Premièrement car elle est fondamentalement différente d’une interface de discussion. C’est une interface de diffusion et d’agrégation : des algorithmes affichent arbitrairement nos publications à un public potentiel, et cet arbitraire repose notamment sur notre nombre de « likes » et de partages. Une personne souffrant d’isolement social, pour des raisons qui devraient logiquement se prolonger sur l’internet, peut être tentée de maximiser ces valeurs (likes/partages) pour recevoir plus de réponses. C’est d’autant plus vrai car un média social est une interface où l’on partage des activités sociales que l’on fait en dehors de celui-ci, et car il peut être difficile de deviner quoi exactement dire, surtout lorsque l’on a peu à dire (ce qui est d’autant plus vrai que l’utilisateuxice est jeune, sur un média centré autour de pratiques « adultes » comme le travail, le couple, ou les services de l’État). Ce rapport est différent de véritables liens affectifs liant des utilisateuxices entre éleux1, où un like peut être chargé d’affection.2 S’agissant d'« agrégateurs sociaux », on a également relativement peu d’incitations à être attentif·ve aux normes sociales : respect, politesse… Pourquoi en effet être attentif·ve au point de vue d’une personne qui, de toute façon, nous oublierait pour toujours d’ici quelques heures à quelques jours ?

Secondement, l’interface de Twitter, comme tout média social, n’est pas vraiment synchrone (au sens où une discussion le serait), mais fait peser des normes de discussion sur des échanges qu’une interface est conçue pour multiplier en une multiplicité de fils, même en réponse à un même message… La sociabilité devient donc une charge mentale qui pèse sur ses utilisateuxices et dans leurs activités hors-ligne, qu’il est nécessaire d’alléger, de manière inconsciente et habituelle, en « oubliant » certains échanges.

La première singularité de Twitter était propre à tous les médias sociaux. Les médias sociaux sont conçus pour partager ce que nous faisons de social ailleurs, pas pour y faire quelque chose de social. Cet usage est cependant l’objet de stratégies s’appuyant sur (et pouvant dépendre de) personnes confondant ces espaces avec des espaces littéralement conçus pour héberger des pratiques sociales. Je sais que cette idée peut faire peur ou paraître ridicule, mais le terme de « média social » induit en erreur – de même, le terme de « réseau social » indique que l’on est censé y entretenir son réseau social, mais il n’indique pas de quelle manière !…

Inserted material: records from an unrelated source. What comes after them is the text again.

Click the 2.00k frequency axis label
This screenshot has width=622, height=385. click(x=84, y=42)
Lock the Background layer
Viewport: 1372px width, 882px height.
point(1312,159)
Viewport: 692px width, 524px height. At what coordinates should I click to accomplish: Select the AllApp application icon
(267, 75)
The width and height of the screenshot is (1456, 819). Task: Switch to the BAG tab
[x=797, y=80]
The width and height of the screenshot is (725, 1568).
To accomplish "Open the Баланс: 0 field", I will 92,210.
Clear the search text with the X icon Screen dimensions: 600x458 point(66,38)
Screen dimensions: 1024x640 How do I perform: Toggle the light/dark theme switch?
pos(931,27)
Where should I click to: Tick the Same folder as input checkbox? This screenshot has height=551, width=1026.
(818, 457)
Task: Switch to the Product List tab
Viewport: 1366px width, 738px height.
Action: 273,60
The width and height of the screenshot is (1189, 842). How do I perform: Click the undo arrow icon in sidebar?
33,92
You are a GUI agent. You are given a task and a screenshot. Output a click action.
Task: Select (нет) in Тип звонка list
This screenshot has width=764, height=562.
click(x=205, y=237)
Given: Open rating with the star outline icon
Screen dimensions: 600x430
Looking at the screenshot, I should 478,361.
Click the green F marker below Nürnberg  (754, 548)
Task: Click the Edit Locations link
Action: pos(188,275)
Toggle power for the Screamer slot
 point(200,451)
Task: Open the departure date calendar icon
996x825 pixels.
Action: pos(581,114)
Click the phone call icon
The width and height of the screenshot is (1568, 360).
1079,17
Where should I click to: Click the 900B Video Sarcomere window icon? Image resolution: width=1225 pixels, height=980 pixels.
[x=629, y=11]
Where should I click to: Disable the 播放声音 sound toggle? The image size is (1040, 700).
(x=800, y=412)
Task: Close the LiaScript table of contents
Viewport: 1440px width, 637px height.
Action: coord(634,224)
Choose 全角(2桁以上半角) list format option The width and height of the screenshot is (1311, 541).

Cette singularité, associée à un usage « déviant », mais convenablement entretenu via une confusion entretenue par les médias sociaux et traditionnels (magazines, télévision…) eux-mêmes, incite ses utilisateuxices à faire réagir autrui. Entre des propos adressés à des ami·es ou à une communauté avec lesquel·les on entretient un lien affectif et du troll adressé à des personnes dont on ignore les normes et les attentes, la frontière n’est pas toujours évidente, notamment pour des adolescent·es. L’aspect “cringe” de vieux tweets, ou de vieilles publications Facebook, visant surtout à socialiser sur un ton oral qui attend donc une réponse, est un pur produit de ces interfaces.

La seconde singularité de Twitter est une contrainte sur le nombre de caractères d’un tweet : d’abord de 140 caractères, puis de 280 caractères. C’est trop court pour expliciter le contexte, qui échappera, avec les nuances qu’il implique, à un·e lecteuxice n’étant pas déjà au fait. Évidemment, cette contrainte s’ajoute à la charge mentale propre aux médias sociaux, ce qui finit par impacter la manière dont on pense. Par exemple, cette contrainte à s’exprimer, à « être socialement » sans nuance, moule l’utilisateuxice dans un rapport essentialisant (venant d’une culture superficielle) et superstitieux (venant d’une attention excessive aux détails) à la langue, aux comportements, aux minorités de pouvoir, aux intonations… Par exemple, un·e militant·e politique ne nuançant pas son propos (la nuance étant implicite), il est impossible pour un·e profane de savoir ce que cet·te militant·e veut vraiment dire. Mais en ne lisant que quelques tweets, c’est justement cette connaissance superficielle et essentialisante qui est transmise. Se former correctement sur Twitter implique donc d’y passer un temps considérablement plus important qu’en lisant des textes tels que cet article de blog, afin que la nuance ressorte de centaines de tweets triés parmi des centaines de milliers d’autres. Mais comme nous l’avons vu, les médias sociaux réduisent l’attention soutenue en charpie, et empêchent par tous les moyens de pallier l’isolement par des moyens alternatifs tels que la lecture. Il me semble donc que des médias transitoires (Mastodon, Matrix, Netflix, YouTube…) sont nécessaires.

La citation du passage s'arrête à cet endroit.